Lo stato di salute della democrazia si riflette anche nel giudizio sul fascismo, tema ricorrente nel dibattito pubblico. Un ritorno di un regime come quello di Benito Mussolini è, per la maggioranza degli italiani (68%), la soluzione peggiore possibile (46%) o una soluzione negativa (22%). Accanto a questo dato maggioritario, però, emerge un 22% che riterrebbe una svolta autoritaria una buona soluzione, seppur per un breve periodo. Per l’8%, una simile eventualità costituirebbe addirittura la soluzione migliore possibile.
Quali sono le caratteristiche di quel 22% che riterrebbe il ritorno a un regime di stampo fascista una buona soluzione, seppur per un breve periodo?
L’analisi del campione mostra innanzitutto una forte concentrazione nelle fasce d’età centrali: il 15% ha meno di 29 anni, il 36% ha tra i 30 e i 44 anni e il 34% tra i 45 e i 54 anni. Nel complesso, dunque, il 70% rientra nella fascia compresa tra i 30 e i 54 anni, mentre la simpatia per una svolta autoritaria tende a scemare tra i 55 e i 64 anni (17%) e tra gli over 65 (10%).
Sul piano dell’orientamento politico, tra chi considera un ritorno al fascismo una buona soluzione il 62% si dichiara politicamente schierato a destra e il 29% con il centrodestra.
Il rapporto degli italiani con le istituzioni e con la politica è poi certamente influenzato dal miglioramento o meno della propria condizione economica.

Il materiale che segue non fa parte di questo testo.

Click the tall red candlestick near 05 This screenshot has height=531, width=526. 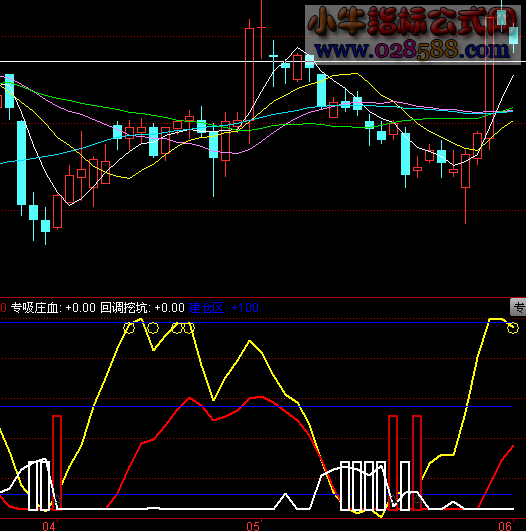click(x=250, y=81)
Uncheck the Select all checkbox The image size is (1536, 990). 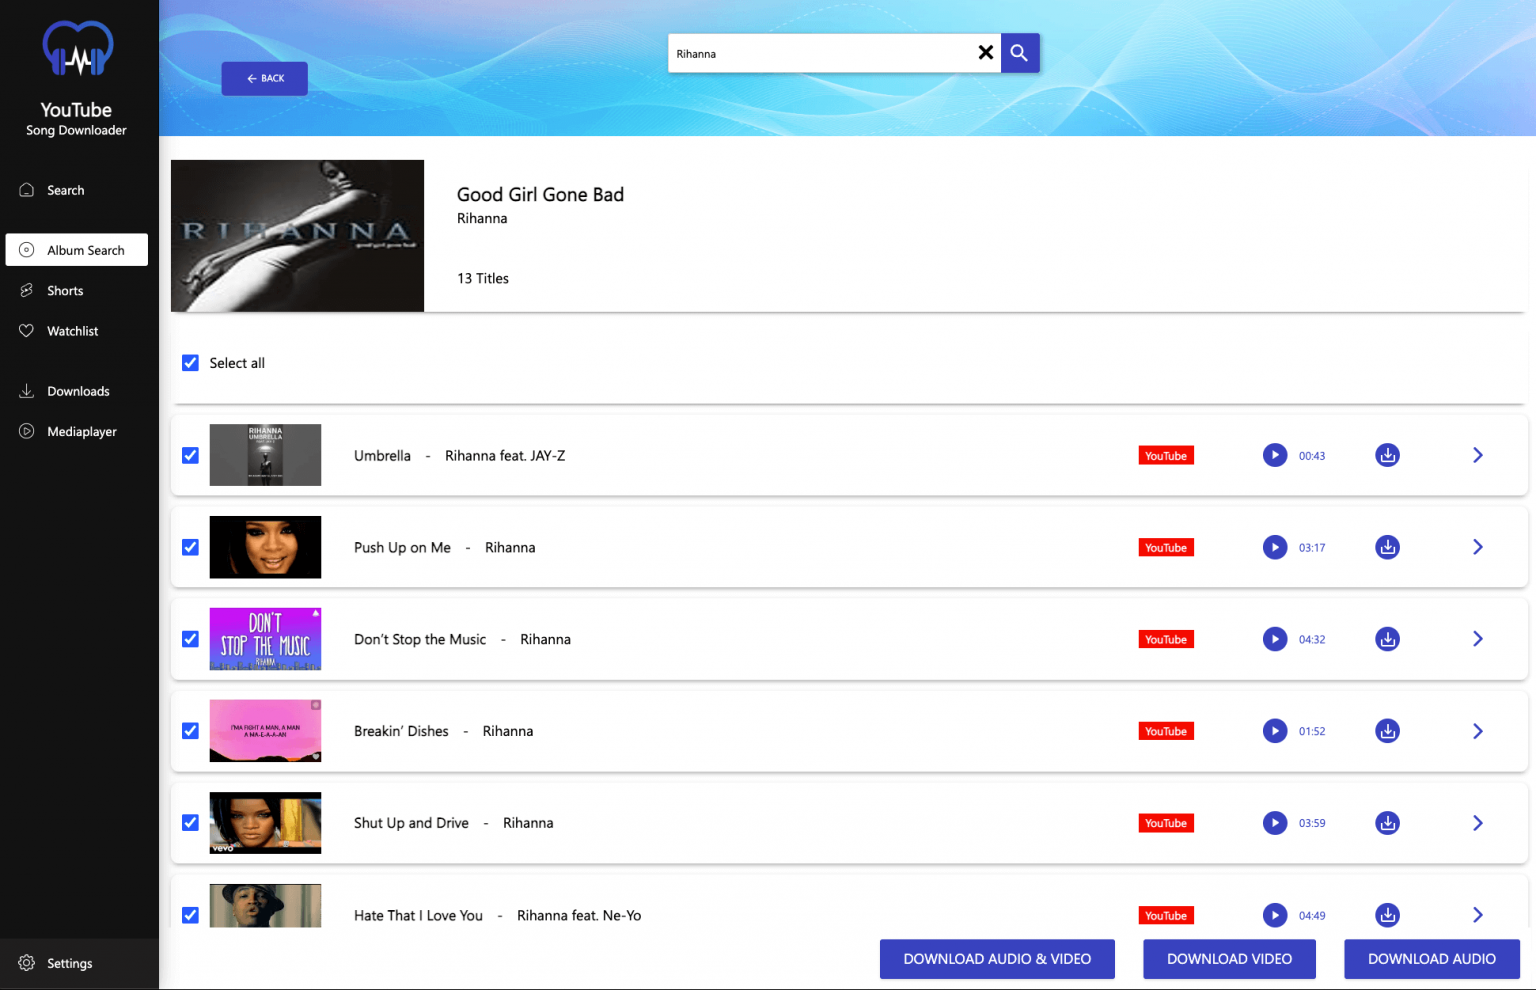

Tra coloro che si autoclassificano come ceti popolari o classe operaia, solo l’11% ritiene che la propria situazione sia migliorata negli ultimi due anni; il 40% giudica la condizione stabile e il 49% la considera peggiorata. Nel ceto medio, il 52% percepisce una sostanziale stabilità economica, a fronte di un peggioramento per il 31% e di un miglioramento nel 17% dei casi. Anche tra i ceti superiori — classi dirigenti o borghesia — la percezione prevalente è quella della stabilità, con un peggioramento avvertito nel 25% dei casi e un miglioramento nel 20%.
Analizzando approfonditamente i trend di fiducia delle quattro istituzioni chiave del sistema istituzionale - Stato, Unione europea, Regioni e Parlamento - emergono, negli ultimi sei anni, variazioni significative. Per tutte e quattro le istituzioni considerate, il picco di fiducia viene registrato nel biennio 2020-2022, segnato dalla pandemia di Covid-19 e da una relativa stabilità sul piano internazionale: l’invasione russa dell’Ucraina si sarebbe infatti verificata solo nel febbraio 2022.
A partire dal 2023, Stato, Unione europea e Regioni hanno visto diminuire il tasso di fiducia dei cittadini; anche il Parlamento ha registrato un calo, sebbene più contenuto e sostanzialmente stabile nel tempo.
Per lo Stato si è passati così dal 22% di fiducia del 2019 al 37% del 2021, fino alla discesa al 29% nel 2025. Per l’Unione europea il dato è cresciuto dal 34% del 2019 al 45% del 2022, per poi scendere al 30% nel 2025. Le Regioni hanno anch’esse toccato il picco nel biennio 2021-2022, al 42%, per poi ridiscendere al 30% nell’anno appena trascorso. La fiducia nel Parlamento, l’istituzione verso cui gli italiani mostrano tradizionalmente minore attaccamento, è passata dal picco del 2022 (23%) al 19% attuale.